** HOW TO COMPLETE THIS TASK **
Take the lines from the beginning of the data below through the line holding "Screen dimensions: 888x588" and return exactly those.

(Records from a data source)
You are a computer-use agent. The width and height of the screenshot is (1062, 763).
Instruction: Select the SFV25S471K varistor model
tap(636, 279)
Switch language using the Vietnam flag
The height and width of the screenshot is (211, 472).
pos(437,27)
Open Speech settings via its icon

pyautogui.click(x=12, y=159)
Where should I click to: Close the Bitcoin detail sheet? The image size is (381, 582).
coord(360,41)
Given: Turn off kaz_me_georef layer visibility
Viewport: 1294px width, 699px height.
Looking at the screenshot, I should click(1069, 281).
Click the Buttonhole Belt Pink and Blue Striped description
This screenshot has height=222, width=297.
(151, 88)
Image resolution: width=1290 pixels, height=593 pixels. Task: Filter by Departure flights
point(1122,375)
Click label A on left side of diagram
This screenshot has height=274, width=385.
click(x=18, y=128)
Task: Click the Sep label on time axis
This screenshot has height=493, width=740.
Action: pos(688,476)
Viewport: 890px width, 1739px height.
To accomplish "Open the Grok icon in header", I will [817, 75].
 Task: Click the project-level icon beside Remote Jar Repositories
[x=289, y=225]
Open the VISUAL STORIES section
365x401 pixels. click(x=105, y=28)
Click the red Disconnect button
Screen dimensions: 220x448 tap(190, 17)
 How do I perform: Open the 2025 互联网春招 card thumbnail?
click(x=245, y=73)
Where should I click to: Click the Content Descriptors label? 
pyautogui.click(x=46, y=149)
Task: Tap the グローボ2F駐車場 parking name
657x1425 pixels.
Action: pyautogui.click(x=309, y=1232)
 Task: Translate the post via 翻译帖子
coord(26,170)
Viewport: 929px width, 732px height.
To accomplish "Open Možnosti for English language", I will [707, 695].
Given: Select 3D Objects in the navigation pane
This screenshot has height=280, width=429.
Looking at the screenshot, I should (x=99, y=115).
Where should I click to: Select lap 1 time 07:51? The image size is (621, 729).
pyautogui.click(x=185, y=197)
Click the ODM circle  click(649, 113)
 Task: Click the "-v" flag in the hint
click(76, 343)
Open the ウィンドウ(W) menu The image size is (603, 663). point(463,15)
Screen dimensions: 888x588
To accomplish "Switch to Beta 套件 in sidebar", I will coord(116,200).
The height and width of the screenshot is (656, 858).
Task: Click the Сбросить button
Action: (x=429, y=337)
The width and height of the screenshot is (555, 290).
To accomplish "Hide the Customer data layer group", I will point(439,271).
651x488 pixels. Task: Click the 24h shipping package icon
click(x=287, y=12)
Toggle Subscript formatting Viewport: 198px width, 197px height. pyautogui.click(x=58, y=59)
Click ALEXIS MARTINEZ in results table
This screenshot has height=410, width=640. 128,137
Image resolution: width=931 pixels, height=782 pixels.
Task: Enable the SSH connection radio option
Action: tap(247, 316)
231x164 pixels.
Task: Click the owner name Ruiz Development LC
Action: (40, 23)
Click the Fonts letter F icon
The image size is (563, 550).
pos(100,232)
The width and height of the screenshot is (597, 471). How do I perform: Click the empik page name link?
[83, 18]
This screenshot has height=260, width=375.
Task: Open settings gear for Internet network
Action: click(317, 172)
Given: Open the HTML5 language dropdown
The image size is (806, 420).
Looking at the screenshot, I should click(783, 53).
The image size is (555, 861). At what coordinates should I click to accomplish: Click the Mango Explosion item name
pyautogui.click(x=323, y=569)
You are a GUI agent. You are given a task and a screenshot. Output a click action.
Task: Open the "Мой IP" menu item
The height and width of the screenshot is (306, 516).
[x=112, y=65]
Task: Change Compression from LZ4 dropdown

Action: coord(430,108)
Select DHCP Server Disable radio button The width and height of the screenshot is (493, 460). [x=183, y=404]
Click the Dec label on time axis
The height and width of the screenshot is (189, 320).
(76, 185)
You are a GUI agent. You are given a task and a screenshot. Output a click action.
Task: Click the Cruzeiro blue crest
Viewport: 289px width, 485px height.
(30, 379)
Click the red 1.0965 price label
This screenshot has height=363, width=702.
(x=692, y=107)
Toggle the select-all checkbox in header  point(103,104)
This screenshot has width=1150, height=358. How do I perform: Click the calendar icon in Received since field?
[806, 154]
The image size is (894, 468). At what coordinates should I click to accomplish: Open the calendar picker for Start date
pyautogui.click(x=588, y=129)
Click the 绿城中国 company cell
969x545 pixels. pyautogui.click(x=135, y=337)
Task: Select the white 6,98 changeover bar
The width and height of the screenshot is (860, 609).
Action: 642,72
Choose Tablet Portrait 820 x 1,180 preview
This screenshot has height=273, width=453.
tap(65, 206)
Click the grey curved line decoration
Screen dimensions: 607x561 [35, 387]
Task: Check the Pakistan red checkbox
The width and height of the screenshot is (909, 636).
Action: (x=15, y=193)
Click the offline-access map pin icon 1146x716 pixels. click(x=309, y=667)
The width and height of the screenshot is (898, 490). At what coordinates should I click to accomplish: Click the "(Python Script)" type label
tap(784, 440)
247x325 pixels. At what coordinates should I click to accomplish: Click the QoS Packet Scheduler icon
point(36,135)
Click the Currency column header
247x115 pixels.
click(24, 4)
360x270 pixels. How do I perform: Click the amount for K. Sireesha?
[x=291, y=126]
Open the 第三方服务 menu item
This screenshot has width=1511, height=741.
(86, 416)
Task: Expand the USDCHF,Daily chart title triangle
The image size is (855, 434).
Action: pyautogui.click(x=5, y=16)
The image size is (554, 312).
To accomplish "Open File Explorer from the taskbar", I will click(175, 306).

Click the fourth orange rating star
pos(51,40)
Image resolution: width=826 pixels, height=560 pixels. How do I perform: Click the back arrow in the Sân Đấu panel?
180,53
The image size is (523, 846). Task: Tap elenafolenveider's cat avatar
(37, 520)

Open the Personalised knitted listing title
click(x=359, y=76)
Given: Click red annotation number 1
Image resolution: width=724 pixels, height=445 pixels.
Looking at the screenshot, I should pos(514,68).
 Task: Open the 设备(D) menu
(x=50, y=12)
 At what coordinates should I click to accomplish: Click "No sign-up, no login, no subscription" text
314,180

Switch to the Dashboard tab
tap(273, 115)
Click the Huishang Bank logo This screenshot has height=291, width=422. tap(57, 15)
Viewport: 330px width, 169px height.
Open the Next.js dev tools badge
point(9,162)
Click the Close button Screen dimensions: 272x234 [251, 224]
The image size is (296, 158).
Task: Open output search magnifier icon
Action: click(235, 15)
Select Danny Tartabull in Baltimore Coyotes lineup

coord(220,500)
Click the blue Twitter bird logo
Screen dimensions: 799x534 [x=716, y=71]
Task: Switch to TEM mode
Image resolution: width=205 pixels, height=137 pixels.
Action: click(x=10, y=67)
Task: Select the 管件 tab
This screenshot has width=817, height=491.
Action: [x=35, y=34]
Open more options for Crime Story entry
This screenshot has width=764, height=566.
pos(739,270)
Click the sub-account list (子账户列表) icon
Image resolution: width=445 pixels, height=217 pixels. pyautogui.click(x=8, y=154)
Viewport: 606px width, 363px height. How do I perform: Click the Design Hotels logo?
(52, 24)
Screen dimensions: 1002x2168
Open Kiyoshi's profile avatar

** RESPONSE BELOW **
You are a computer-use agent. The width and height of the screenshot is (1062, 763).
Instruction: Select the SFV25S471K varistor model
tap(636, 279)
Switch language using the Vietnam flag
The height and width of the screenshot is (211, 472).
pos(437,27)
Open Speech settings via its icon

pyautogui.click(x=12, y=159)
Where should I click to: Close the Bitcoin detail sheet? The image size is (381, 582).
coord(360,41)
Given: Turn off kaz_me_georef layer visibility
Viewport: 1294px width, 699px height.
Looking at the screenshot, I should click(1069, 281).
Click the Buttonhole Belt Pink and Blue Striped description
This screenshot has height=222, width=297.
(151, 88)
Image resolution: width=1290 pixels, height=593 pixels. Task: Filter by Departure flights
point(1122,375)
Click label A on left side of diagram
This screenshot has height=274, width=385.
click(x=18, y=128)
Task: Click the Sep label on time axis
This screenshot has height=493, width=740.
Action: pos(688,476)
Viewport: 890px width, 1739px height.
To accomplish "Open the Grok icon in header", I will [817, 75].
 Task: Click the project-level icon beside Remote Jar Repositories
[x=289, y=225]
Open the VISUAL STORIES section
365x401 pixels. click(x=105, y=28)
Click the red Disconnect button
Screen dimensions: 220x448 tap(190, 17)
 How do I perform: Open the 2025 互联网春招 card thumbnail?
click(x=245, y=73)
Where should I click to: Click the Content Descriptors label? 
pyautogui.click(x=46, y=149)
Task: Tap the グローボ2F駐車場 parking name
657x1425 pixels.
Action: pyautogui.click(x=309, y=1232)
 Task: Translate the post via 翻译帖子
coord(26,170)
Viewport: 929px width, 732px height.
To accomplish "Open Možnosti for English language", I will [707, 695].
Given: Select 3D Objects in the navigation pane
This screenshot has height=280, width=429.
Looking at the screenshot, I should (x=99, y=115).
Where should I click to: Select lap 1 time 07:51? The image size is (621, 729).
pyautogui.click(x=185, y=197)
Click the ODM circle  click(649, 113)
 Task: Click the "-v" flag in the hint
click(76, 343)
Open the ウィンドウ(W) menu The image size is (603, 663). point(463,15)
Screen dimensions: 888x588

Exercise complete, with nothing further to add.